Study material section start

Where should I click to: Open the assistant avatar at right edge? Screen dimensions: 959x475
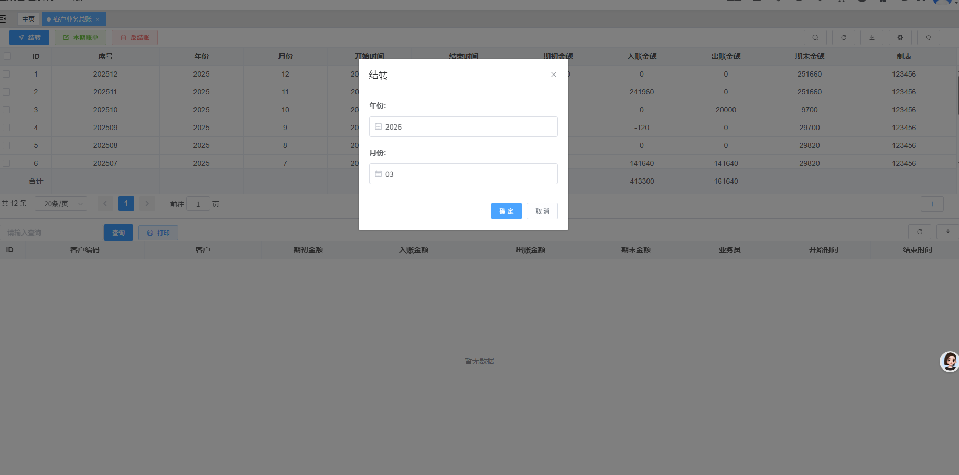click(x=949, y=362)
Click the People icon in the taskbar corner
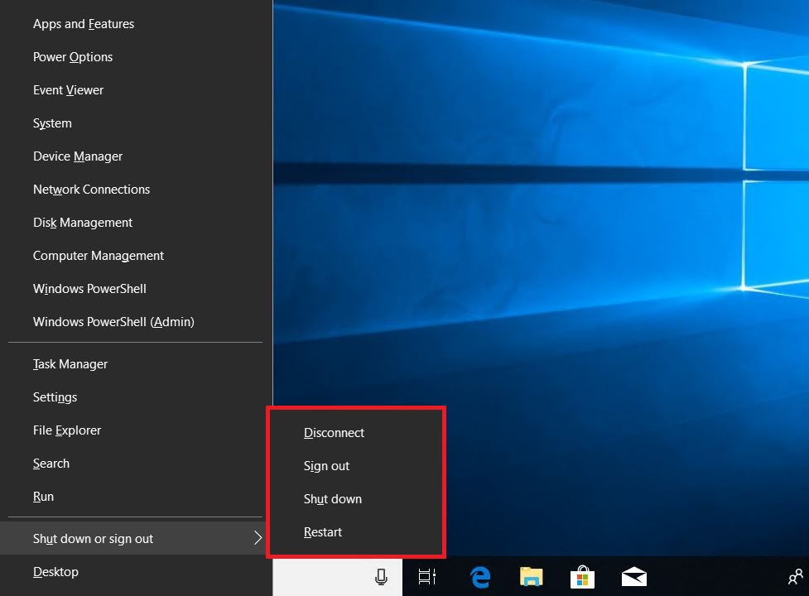 [x=796, y=577]
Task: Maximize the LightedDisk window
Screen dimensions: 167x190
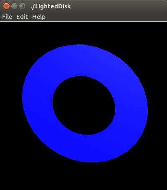Action: (22, 6)

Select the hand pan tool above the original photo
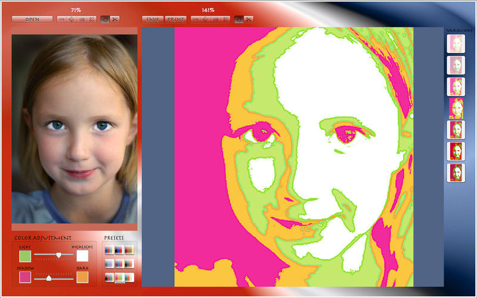pos(105,19)
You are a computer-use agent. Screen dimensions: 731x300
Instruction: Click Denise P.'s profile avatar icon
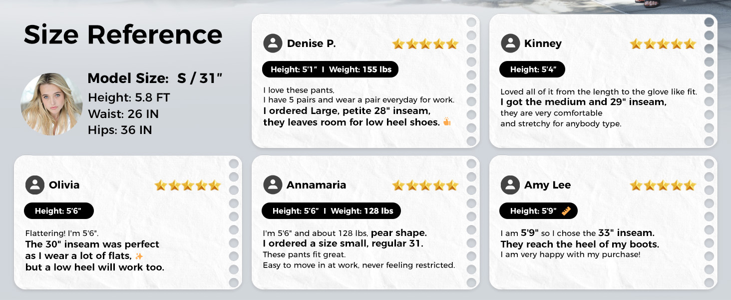pos(273,44)
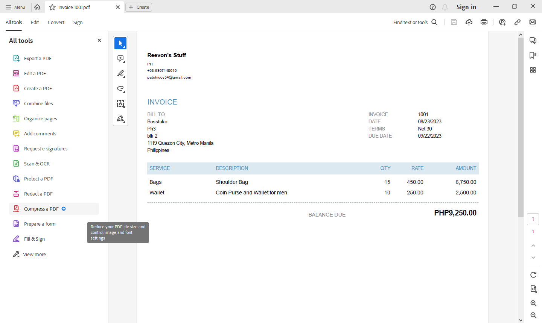Switch to the Convert tab

(x=56, y=23)
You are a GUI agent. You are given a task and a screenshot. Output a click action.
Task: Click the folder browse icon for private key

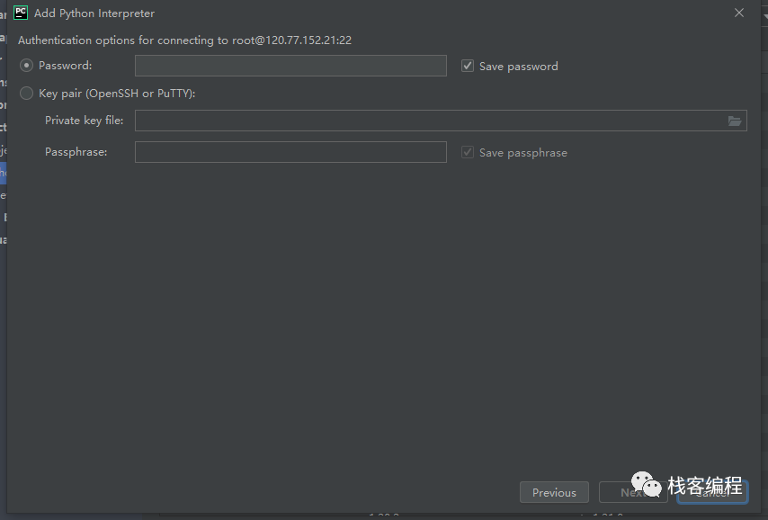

Study material section end

• [Activity] Word for word, retype all of the data above, but include no pictures.

• [Problem solution]
Where should I click to: Open the assistant avatar at right edge? Screen dimensions: 959x475
click(x=949, y=362)
Click the People icon in the taskbar corner
 [x=796, y=577]
Task: Maximize the LightedDisk window
Screen dimensions: 167x190
Action: (22, 6)

Select the hand pan tool above the original photo
pos(105,19)
You are a computer-use agent. Screen dimensions: 731x300
Instruction: Click Denise P.'s profile avatar icon
pos(273,44)
Switch to the Convert tab

(x=56, y=23)
You are a GUI agent. You are given a task and a screenshot. Output a click action.
Task: Click the folder browse icon for private key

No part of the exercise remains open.